The Ideal Compensation Plan

All business owners are struggling to create the ideal way to retain their top performers. As a CFO, it pains me to see companies try to “show their employees the love” and miss the mark. The perfect compensation plan varies by employee, but there are common mistakes that are easily fixed by the framework described below. Like it or not, your incentive plan becomes part of your company’s identity, and your employees will behave rationally based on the incentives that are provided to them.

“Show me the incentive and I will show you the outcome”
— Charlie Munger

After many years of obsessing over this problem, I’ve finally found a framework that works for the large majority of companies and employees… and that is a big deal because if you get this right, your company will be more profitable, your employees will be more engaged, and your stress levels will be reduced.

I believe the structure outlined below is the best way to create incentives for your employees which will lead to improved retention and growth. However, the structure only works if your business is profitable and built on a solid foundation (if you have problems there, I can fix them).

First, let’s fix two common compensation problems. Don’t provide all your pay adjustments at one point in the calendar year. The hedonic treadmill created by the human brain is a challenge for everyone, don’t group three separate events (annual raise, bonus, and profit sharing) into one event just because it’s easier on your finance team. Doing so makes your employees feel really good for about three weeks and then underwhelmed by their compensation for the other 49. Second, understand that the financial information can’t always be an open book. Many resources suggest incentive plans based on entirely open books, like Profit Works by Alex Freytag and Tom Bouwer. That is a deal breaker for the majority of SMBs in this country, often because the owner’s personal finances are strongly entangled with the business’ finances. Too much transparency leads to one of two reactions: “I’m getting fired” (in bad times) or “I’m getting screwed” (in good times). Those reactions are understandable, it’s likely that less than 1% of your employees have ever managed the finances of a business this size (they don’t understand taxes, recessions, clients not paying their bills, overstaffing, having personal debt backing the business, etc.). It’s almost not fair to expect them to interpret the business finances correctly… most businesses shouldn’t do it.

The ideal compensation plan includes four or five times each year where your employees get extra compensation, to consistently show your appreciation for their hard work. The timeline above is hand-drawn by design, this is the hundredth iteration...  

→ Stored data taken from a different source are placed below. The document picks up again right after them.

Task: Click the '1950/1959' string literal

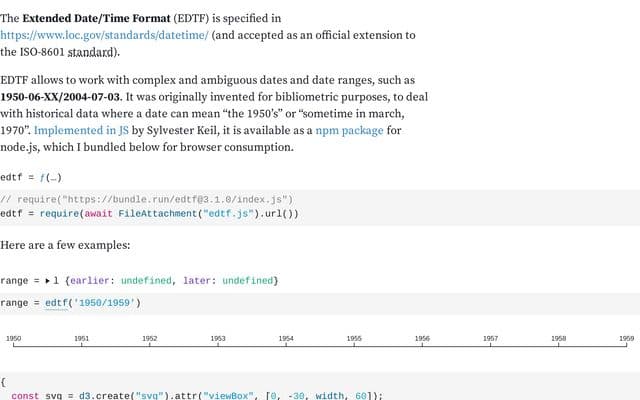Action: (104, 303)
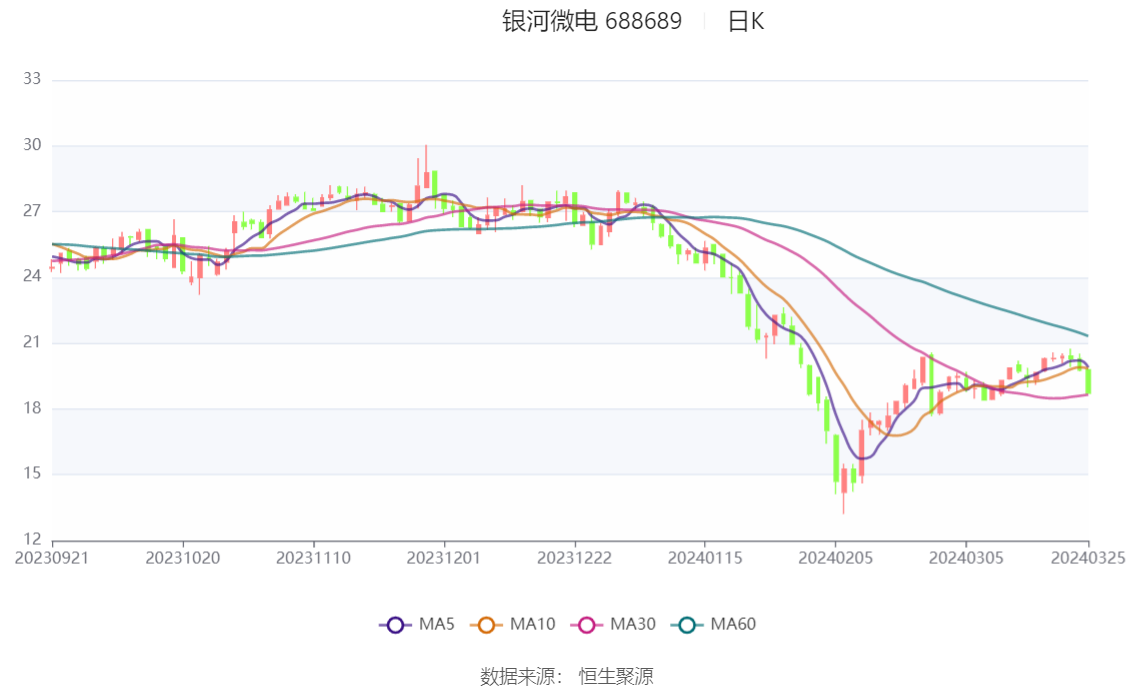Click the chart title 银河微电 688689
Screen dimensions: 1134x689
pyautogui.click(x=592, y=21)
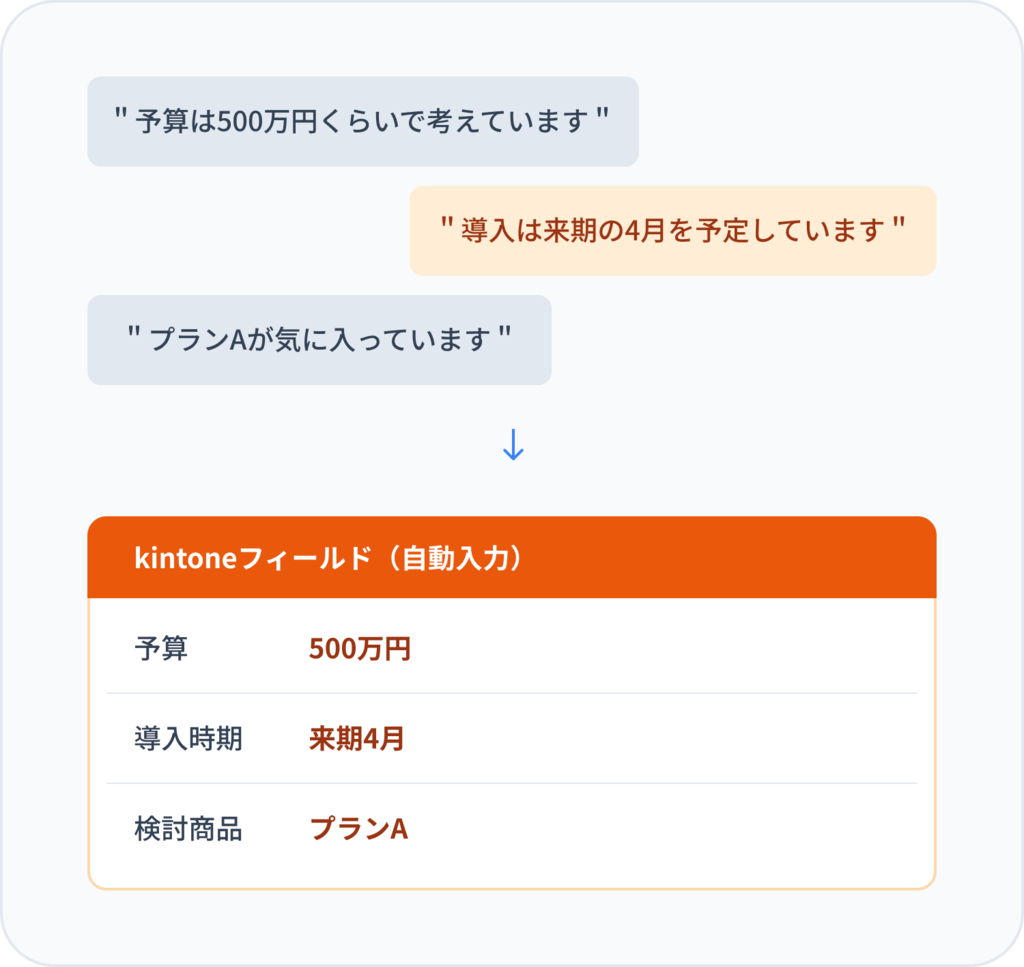
Task: Click プランA inside the third message bubble
Action: pyautogui.click(x=198, y=340)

So, back to the ideal incentive plan. It should look something like this:

  • Fair Salaries

  • Wellness Benefits

  • Regular Pay Increases

  • Annual Bonuses

  • True Profit Sharing

  • Yearly Retreats

  • Sabbaticals

This structure provides a thoughtful solution to employees who value different incentives. Three of the six incentives aren’t directly tied to cash. A wellness benefit provides funds to grab a gym membership, retreats allow for times to build in-person connections, and sabbaticals allow your team to unplug from the job and recharge (an example sabbatical structure might allow for a five-week sabbatical after five years of employment and would cost your company about 1.5% of revenue).

The direct monetary benefits allow your employees to keep up with increasing costs (regular pay increases), share the company’s wins (true profit sharing, sharing a % of net income after-tax), and bonuses (a portion of pay that is saved by the company to make your staff feel loved at the appropriate time of year).

Lastly, you should plan the timing of those benefits in a way that makes it clear that you love and appreciate their work year-round (this will vary by company but likely will look something like the sketch above).